Apa Fungsi Utama Itikad Baik?


Sehubungan dengan fungsi itikad baik dalam Pasal 1338 (3) BW, menurut beberapa sarjana antara lain P. L. Werry, Arthur S. Hartkamp dan Marianne M. M. Tillem, terdapat tiga fungsi utama itikad baik, yaitu:

a. Fungsi yang mengajarkan bahwa kontrak harus ditafsirkan menurut itikad baik (itikad baik sebagai asas hukum umum), artinya kontrak harus ditafsirkan secara patut dan wajar (fair).
b. Fungsi menambah atau melengkapi (aanvullende werking van de geode trouw), artinya itikad baik dapat menambah isi atau kata-kata perjanjian apabila terdapat hak dan kewajiban yang timbul di antara para pihak tidak secara tegas dinyatakan dalam kontrak. Menurut P. L. Werry hal ini terkait dengan pelaksanaan kontrak sebagaimana putusan Hoge Raad tanggal 10 Februari 1921 dalam perkara persaingan antara pengurus firma yang bertentangan dengan itikad baik. Demikian pula dalam putusan Hoge Raad tanggal 13 Maret 1964, NJ 1964 dalam perkara perlaksanaan kontrak penanggungan (borgtocht) yang mewajibkan kreditor untuk memerhatikan itikad baik dalam pelaksanaan kontrak.
c. Fungsi membatasi atau meniadakan (beperkende en deroerende werking van de goede trouw), artinya fungsi ini hanya dapat diterapkan apabila terdapat alasan-alasan yang amat penting (alleen in spreekende gevallen). Putusan Hoge Raad yang membatasi atau meniadakan daya kerja kontrak dapat dicermati dalam kasus Stork v. N. V Harleemshe Katoen Maatschappij (Sarong Arrest), HR 8 Januari 1026, NJ 1926, 203, Mark is Mark Arrest, HR 2 Januari 1931 serta Saladin v.
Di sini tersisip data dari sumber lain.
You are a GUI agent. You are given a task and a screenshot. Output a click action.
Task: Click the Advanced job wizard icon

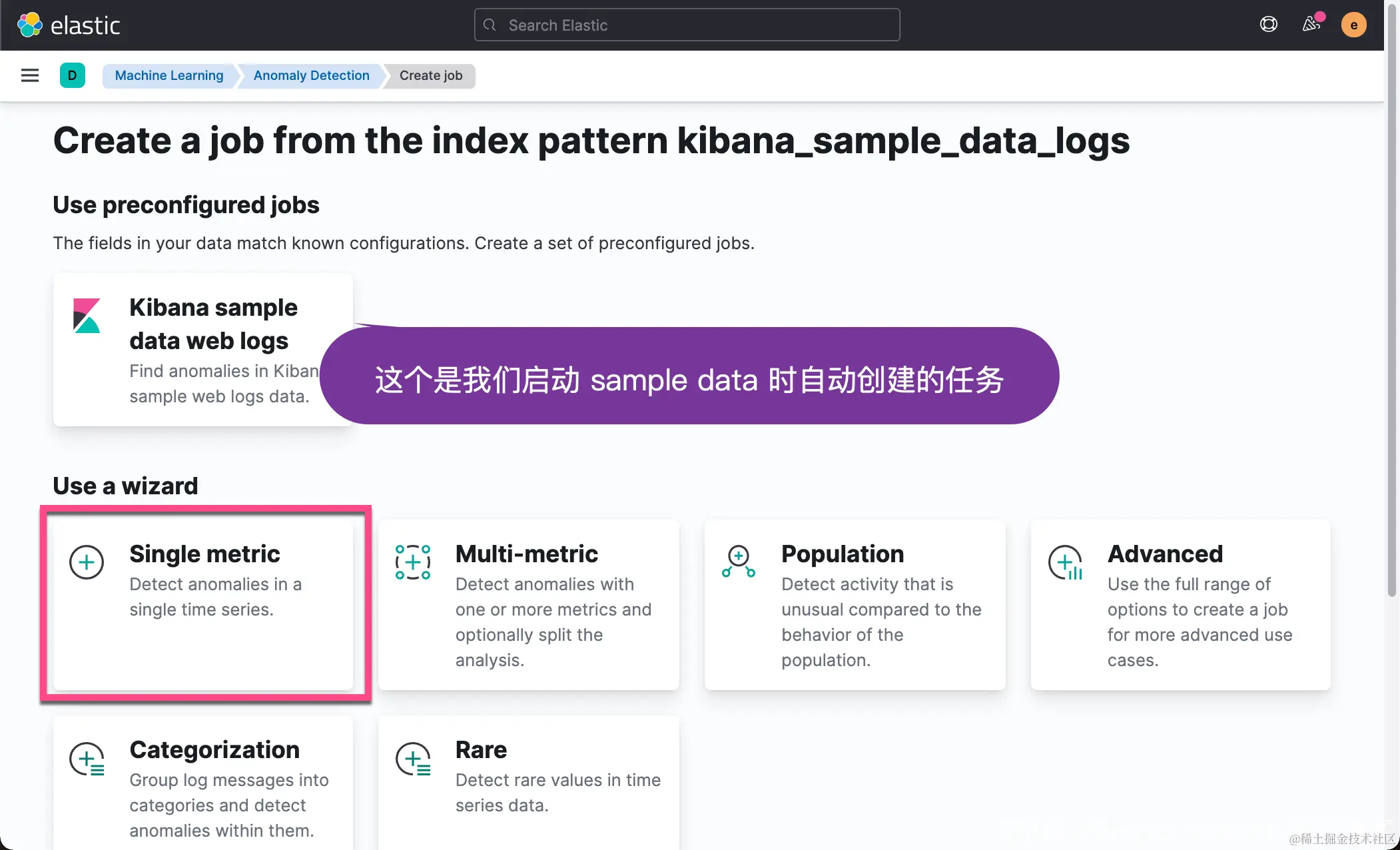1065,562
Hollandsce Bank Unie (HBO) Arrest, tanggal 16 Mei 1967, Hoge Raad dan NBW dalam menerapkan fungsi ini hanya terhadap kasus-kasus yang pelaksanaan menurut kata-kata kontrak tersebut sungguh-sungguh tidak dapat diterima karena tidak adil. Rasio penerapan ini dapat dipahami karena merupakan penyimpangan (perkecualian) terhadap asas pacta sunt servanda.